AUSTRALIA will have to contend with rival wheat producers that can provide much the same product but at two thirds the cost.
That was the stark message delivered by analysts specialising in the Black Sea region at last week's Australian Grains Industry Conference (AGIC).
UkrAgroConsult founder and director general Sergey Feofilov said the average cost of production for wheat in Ukraine was only around 65 per cent that in Australia, while in Russia that figure fell even further, to 60pc.
S&P Global Platts head of Asia-Pacific agriculture Andrei Agapi had further sobering news when he said that Asian importers were becoming increasingly comfortable with Black Sea grain, after previously having concerns about the supply chain and quality assurance.
Mr Feofilov said the next major step forward for cropping in the region was improving modern technology, such as machinery.
"Farm sector financing will be important, how can the modern technology be financed?" he questioned.
However, he said there were positives in terms of access to capital in the form of relative stability in both the Ukrainian and Russian governments and a lowering of interest rates, leading to more investment from growers.
Retail interest rates throughout the Black Sea region are much higher than in Australia, with Ukraine currently sitting at around 17 per cent.
Part of the big improvement in the Black Sea has been the transition from small scale peasant holdings to large corporate agriculture.
Mr Feofilov said in Russia now over a million hectares was cropped by large scale corporate farmers.
Seasonally, Mr Feofilov said the region's seemingly never-ending bull run was set to continue, with solid yields again likely this year, in spite of some potential issues with the Russian crop.
UkrAgroConsult said Ukraine was on track to produce a record 70 million tonnes of grain this year, including 24.7 million tonnes of wheat, around the long-term average production of Australia.
And the quality profile is improving.
"There is less feed wheat and more milling wheat," Mr Feofilov said.

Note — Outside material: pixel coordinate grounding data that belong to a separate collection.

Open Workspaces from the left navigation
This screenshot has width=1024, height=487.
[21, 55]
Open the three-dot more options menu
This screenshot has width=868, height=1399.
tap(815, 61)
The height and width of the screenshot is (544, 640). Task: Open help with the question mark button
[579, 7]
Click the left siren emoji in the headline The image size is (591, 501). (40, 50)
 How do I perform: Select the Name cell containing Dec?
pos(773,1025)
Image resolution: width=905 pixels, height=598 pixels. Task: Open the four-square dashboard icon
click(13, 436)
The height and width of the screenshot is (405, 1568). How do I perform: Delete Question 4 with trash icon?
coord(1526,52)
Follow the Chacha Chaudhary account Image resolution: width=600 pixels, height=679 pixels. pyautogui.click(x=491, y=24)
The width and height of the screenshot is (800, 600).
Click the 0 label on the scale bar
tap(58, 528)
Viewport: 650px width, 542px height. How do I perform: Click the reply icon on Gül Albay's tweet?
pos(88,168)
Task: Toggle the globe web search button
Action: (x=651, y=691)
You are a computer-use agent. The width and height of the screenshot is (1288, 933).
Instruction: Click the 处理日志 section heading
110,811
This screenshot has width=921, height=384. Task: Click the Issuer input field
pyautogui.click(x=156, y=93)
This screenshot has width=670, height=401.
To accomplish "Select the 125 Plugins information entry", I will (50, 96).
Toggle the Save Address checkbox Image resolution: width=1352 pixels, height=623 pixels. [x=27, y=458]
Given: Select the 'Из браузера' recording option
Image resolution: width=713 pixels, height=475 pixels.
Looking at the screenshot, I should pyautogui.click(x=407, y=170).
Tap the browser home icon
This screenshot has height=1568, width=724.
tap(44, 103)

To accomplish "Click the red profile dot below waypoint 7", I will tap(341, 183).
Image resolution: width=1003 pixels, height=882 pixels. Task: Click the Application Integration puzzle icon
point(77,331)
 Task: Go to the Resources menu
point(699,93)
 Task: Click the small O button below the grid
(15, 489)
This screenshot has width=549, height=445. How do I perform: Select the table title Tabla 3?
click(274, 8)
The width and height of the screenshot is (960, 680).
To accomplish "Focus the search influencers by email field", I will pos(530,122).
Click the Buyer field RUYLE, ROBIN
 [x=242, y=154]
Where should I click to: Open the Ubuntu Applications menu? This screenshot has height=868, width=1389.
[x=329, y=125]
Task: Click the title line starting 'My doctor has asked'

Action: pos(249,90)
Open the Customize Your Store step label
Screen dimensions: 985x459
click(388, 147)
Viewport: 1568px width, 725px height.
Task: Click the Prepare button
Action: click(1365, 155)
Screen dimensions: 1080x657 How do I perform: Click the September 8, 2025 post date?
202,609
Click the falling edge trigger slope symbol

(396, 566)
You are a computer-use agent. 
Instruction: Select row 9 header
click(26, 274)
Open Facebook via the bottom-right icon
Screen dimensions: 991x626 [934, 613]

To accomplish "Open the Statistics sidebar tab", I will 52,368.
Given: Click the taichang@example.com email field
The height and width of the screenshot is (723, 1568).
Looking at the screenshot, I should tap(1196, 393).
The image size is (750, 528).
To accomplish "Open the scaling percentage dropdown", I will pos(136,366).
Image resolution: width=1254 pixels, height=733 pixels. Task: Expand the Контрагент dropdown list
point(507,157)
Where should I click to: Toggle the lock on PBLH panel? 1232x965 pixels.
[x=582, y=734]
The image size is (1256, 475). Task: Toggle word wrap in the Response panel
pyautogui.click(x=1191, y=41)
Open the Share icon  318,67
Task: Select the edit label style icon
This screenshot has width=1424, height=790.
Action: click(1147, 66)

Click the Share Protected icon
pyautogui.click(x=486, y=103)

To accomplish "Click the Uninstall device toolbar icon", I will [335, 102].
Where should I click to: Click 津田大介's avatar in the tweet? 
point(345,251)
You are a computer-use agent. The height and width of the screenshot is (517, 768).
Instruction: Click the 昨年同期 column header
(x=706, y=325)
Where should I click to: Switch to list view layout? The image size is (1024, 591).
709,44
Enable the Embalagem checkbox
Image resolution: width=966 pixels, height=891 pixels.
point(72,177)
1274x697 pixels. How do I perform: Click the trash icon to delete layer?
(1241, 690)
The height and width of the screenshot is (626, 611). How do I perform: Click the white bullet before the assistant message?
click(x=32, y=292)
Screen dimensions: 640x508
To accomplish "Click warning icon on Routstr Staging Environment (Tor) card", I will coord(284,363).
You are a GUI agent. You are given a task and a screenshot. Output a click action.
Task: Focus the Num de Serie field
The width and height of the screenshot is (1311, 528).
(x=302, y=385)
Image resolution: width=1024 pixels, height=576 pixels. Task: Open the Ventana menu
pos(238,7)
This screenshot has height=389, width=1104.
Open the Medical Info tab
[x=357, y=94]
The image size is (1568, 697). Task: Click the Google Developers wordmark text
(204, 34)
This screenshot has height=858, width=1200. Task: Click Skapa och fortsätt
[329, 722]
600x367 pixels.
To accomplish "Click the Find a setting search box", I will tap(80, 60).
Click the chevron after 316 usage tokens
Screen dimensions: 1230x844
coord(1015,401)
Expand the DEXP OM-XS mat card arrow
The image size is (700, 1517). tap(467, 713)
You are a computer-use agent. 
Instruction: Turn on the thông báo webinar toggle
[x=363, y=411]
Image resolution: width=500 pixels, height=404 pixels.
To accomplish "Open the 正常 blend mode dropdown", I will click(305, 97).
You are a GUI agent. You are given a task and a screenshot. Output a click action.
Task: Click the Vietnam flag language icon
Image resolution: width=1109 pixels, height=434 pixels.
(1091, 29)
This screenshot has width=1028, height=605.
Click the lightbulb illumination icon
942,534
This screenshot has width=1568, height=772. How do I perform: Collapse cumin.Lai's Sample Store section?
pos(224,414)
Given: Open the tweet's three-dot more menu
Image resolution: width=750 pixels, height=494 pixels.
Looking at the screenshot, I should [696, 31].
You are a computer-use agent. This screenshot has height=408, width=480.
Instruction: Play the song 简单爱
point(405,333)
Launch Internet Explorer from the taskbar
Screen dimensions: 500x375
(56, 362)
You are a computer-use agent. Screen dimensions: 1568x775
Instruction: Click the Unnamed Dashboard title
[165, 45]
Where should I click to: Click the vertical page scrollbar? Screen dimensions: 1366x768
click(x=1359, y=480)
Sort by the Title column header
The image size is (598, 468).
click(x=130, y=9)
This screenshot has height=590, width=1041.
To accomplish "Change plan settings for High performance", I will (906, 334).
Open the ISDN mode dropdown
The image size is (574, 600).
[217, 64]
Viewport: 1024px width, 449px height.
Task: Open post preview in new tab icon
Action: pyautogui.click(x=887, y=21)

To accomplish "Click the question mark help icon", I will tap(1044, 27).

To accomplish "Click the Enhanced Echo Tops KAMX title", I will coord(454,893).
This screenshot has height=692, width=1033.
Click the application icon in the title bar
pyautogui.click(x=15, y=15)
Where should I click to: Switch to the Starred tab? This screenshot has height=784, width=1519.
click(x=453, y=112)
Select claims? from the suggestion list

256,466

This is bad news for Australia, with our leading customer for wheat exports, Indonesia, buying more wheat from the region.
"Black Sea dominance is coming, coming very much at the expense of Australia," Mr Agapi said.
"It comes very much at the expense of Australia."
He said Argentina was also eating into Australia's market share in Indonesia, but not to the same extent as Russia and Ukraine, as exports from Argentina were concentrated over a tight period.
With Black Sea wheat some $A24 a tonne below ASW quality wheat into Indonesia at present, Mr Agapi said the south-east Asian nation would continue to source the cheaper grain.
And Black Sea wheat is flowing even further afield, with the Philippines, another major buyer of Aussie wheat, also buying wheat from Russia and Ukraine last year in response to a lack of supply from Australia.